Ironically, by then, co-operative education had lost its own way – some retail societies even refused to appoint graduates as managers out of preference for talent from the shop floor. Poorly managed, poorly governed, one by one the weaker societies failed, using mergers not so much as a route to scale but as a way to muddle through.
The triumph of idealists and realists at NCVO as I read it, is in the proud track record that the organisation has had of incubating and advancing new voluntary sector bodies. The list of organisations that has been cradled by NCVO, some for very long periods of time, is astonishing. It includes Age UK, BOND, Charities Aid Foundation, Citizens Advice, CPRE, National Children’s Bureau, Neighbourhood Energy Action, Northern Ireland Council for Voluntary Action, Scottish Council for Voluntary Organisations, Wales Council for Voluntary Action, Waste Watch and the Youth Hostels Association.

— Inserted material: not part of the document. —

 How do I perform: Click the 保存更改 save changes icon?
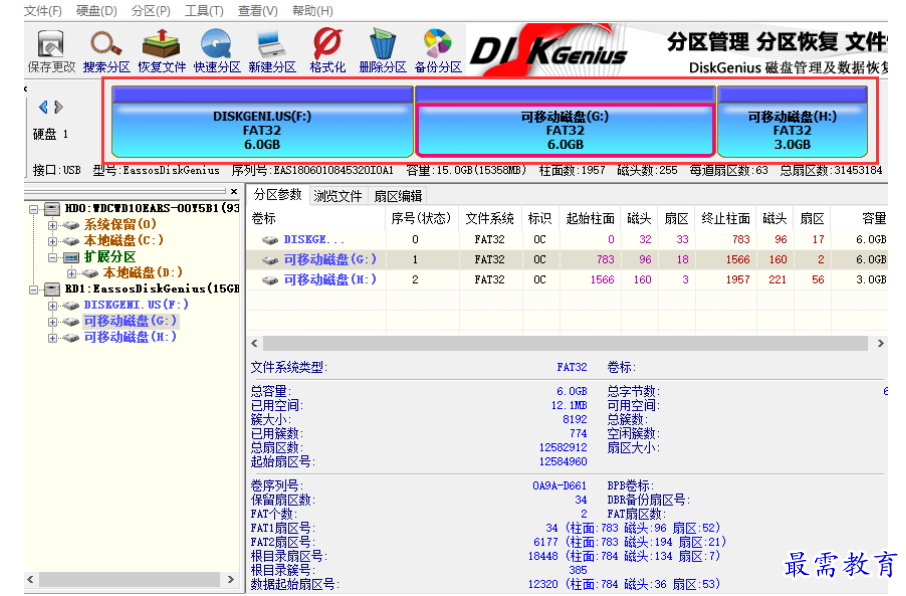coord(51,50)
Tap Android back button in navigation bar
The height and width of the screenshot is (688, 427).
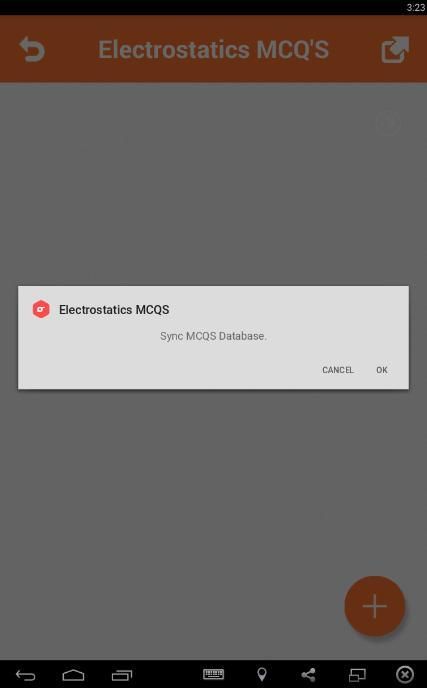point(25,674)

By contrast, both with NCVO and with some other national bodies such as Pellervo in Finland, which played a catalytic role in creating new co-operatives at least early on, Co-operatives UK appears passive and insular over time, as if defending co-operative space rather than enlarging it through fostering innovation.
But leading your members is not an easy formula and in both cases, the associations developed a love of Commissions as a way to look forward. Every few decades resource-hungry Commissions, chaired by the right big name, would be asked to chart ways forward for each sector. For the voluntary sector, this included the Wolfenden Commission, the Deakin Commission and the more recent Inquiry led by Julia Unwin. For the co-operative sector, it included the Gaitskell Commission, the Monks Report and the Myners Review.
At times, each association has been left behind by new practices and new radicals in the sector. The campaigning charities of Shelter and Child Poverty Action Group reinvented voluntary action in the 1960s, with NCVO struggling to keep up. The disabled persons movement looked to replace charity sector paternalism with participation. The worker co-ops formed in the 1970s, forerunners and pioneers of so much participatory self-management in the workplace today, also found no home and no recognition in the wider co-op sector for decades.
Each sector too struggles to keep up with a changing society. While both can claim a strong track record in recent years of leadership by women, when it comes to race and wider diversity, both sectors risk falling behind. Having fallen so short on this, NCVO has won support for its remedies and plans going forward.
And yet overall, by encouraging and nurturing voluntary and co-operative action over time, both associations have left a profound mark on the world. As Raymond Williams argued, the ways that so-called ordinary people have had of getting together to make a difference are cultural achievements, to be taken as seriously as cultural products as paintings, plays and books.
The difference that has been made over time to individuals and communities through voluntary and co-operative action is incalculable. As Julia Unwin CBE puts it, ever eloquently, “reading this excellent history, I was struck time and again by the continued power of civil society to challenge and disrupt other sources of power, to mobilise money and effort to solve major social problems.”
There is not yet a history of Co-operatives UK over its full 150 years (I think 100 was the last one) to put alongside my copy of ‘100 Years of NCVO and Voluntary Action’ by Justin Davis Smith. It would not be a best seller. But there is value in setting the challenges that currently face both sectors in a historical context.
As Sarah Vibert, the energetic and collaborative new CEO of NCVO, puts it to me – “what will be the next chapter that we can write?”